One story: During the Brett Kavanaugh hearings, a friend of ours (a woman) saw the protest organizers stage-managing who would be seen by the cameras. They asked the men to step back. This is a time for women, they told everyone.
And indeed it was. But at that moment, the organizers had another choice: What if, at that moment, they chose to show not only the righteous anger of women, but also examples of how men could stand with the movement? What did the movement need strategically?
This is not to say that the movement, or any movement, needs male leaders. It is just to say it needs male support, just as it needs female support. Giving up a big chunk of either gender is not a recipe for success. Black Lives Matter needs white support to win at the ballot box. Environmentalists need business support to save the planet. And so it goes. Which brings us back — oddly enough — to the Gillette ad.
The author (and friends) in definite need of a Gillette razor.
It isn’t perfect. It’s not a game changer. (Except maybe for razor sales. We’ll see). But it clearly recognizes two of the most basic realities of marketing (including this kind of purpose-driven marketing or marketing for social causes). They are the two E’s: empathy and examples.
As any novice P&G brand manager knows, you have to empathize with the audience, and that audience is not only your core customer. It’s your next customer, your swing voter, your potential supporter or volunteer. How does it look to them? (Not how it should feel, according to you; how it really feels, according to them).
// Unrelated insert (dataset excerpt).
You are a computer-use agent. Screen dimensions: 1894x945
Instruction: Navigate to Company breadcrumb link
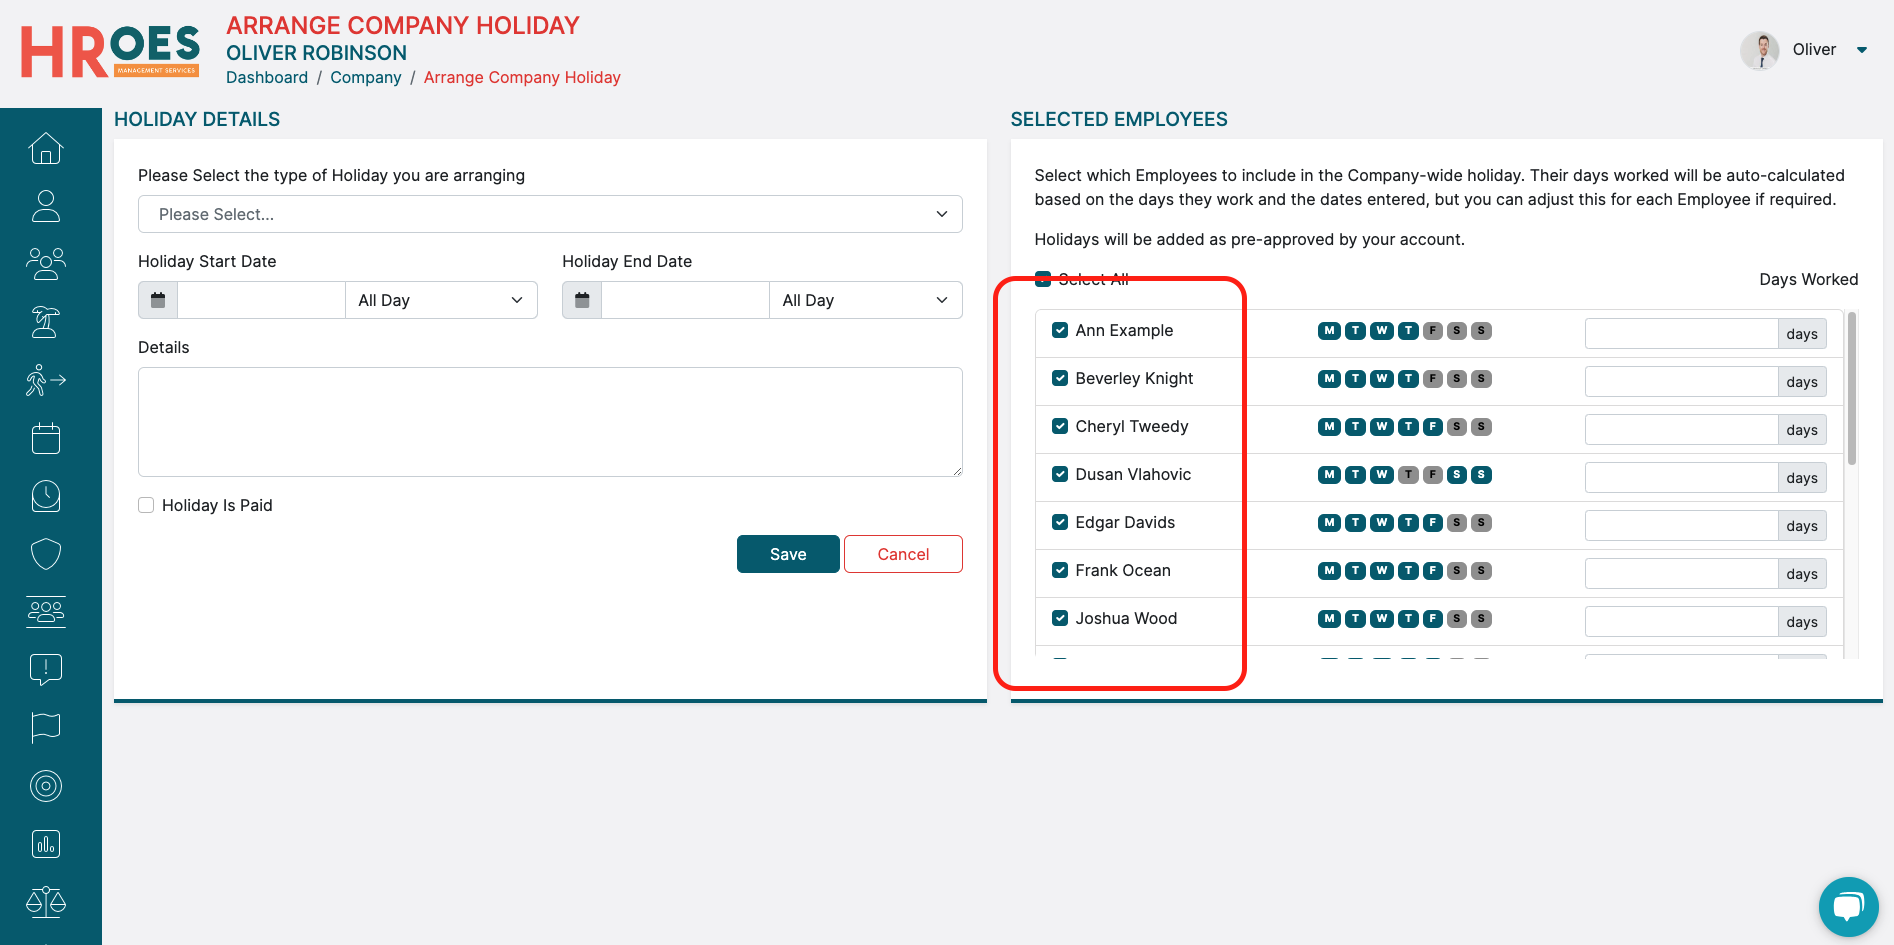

The brand manager at Gillette (a P&G property) started there. Meanwhile, we, as True Believers, can be blinded by the world we want versus the one we have.
Then there’s the idea of showing people doing the right thing, not just warning about the wrong thing. Showing examples of what’s right, and how easy it can be. You see a bunch of that in the Gillette ad. Without that, it loses all the inspirational value.
So bravo, Gillette, for getting the basics right. Wish our progressive movements did this as consistently as our brands.
Peter Mitchell, our owner and Chief Creative Officer at Marketing for Change, was the guy who wrote this, but it was edited by women.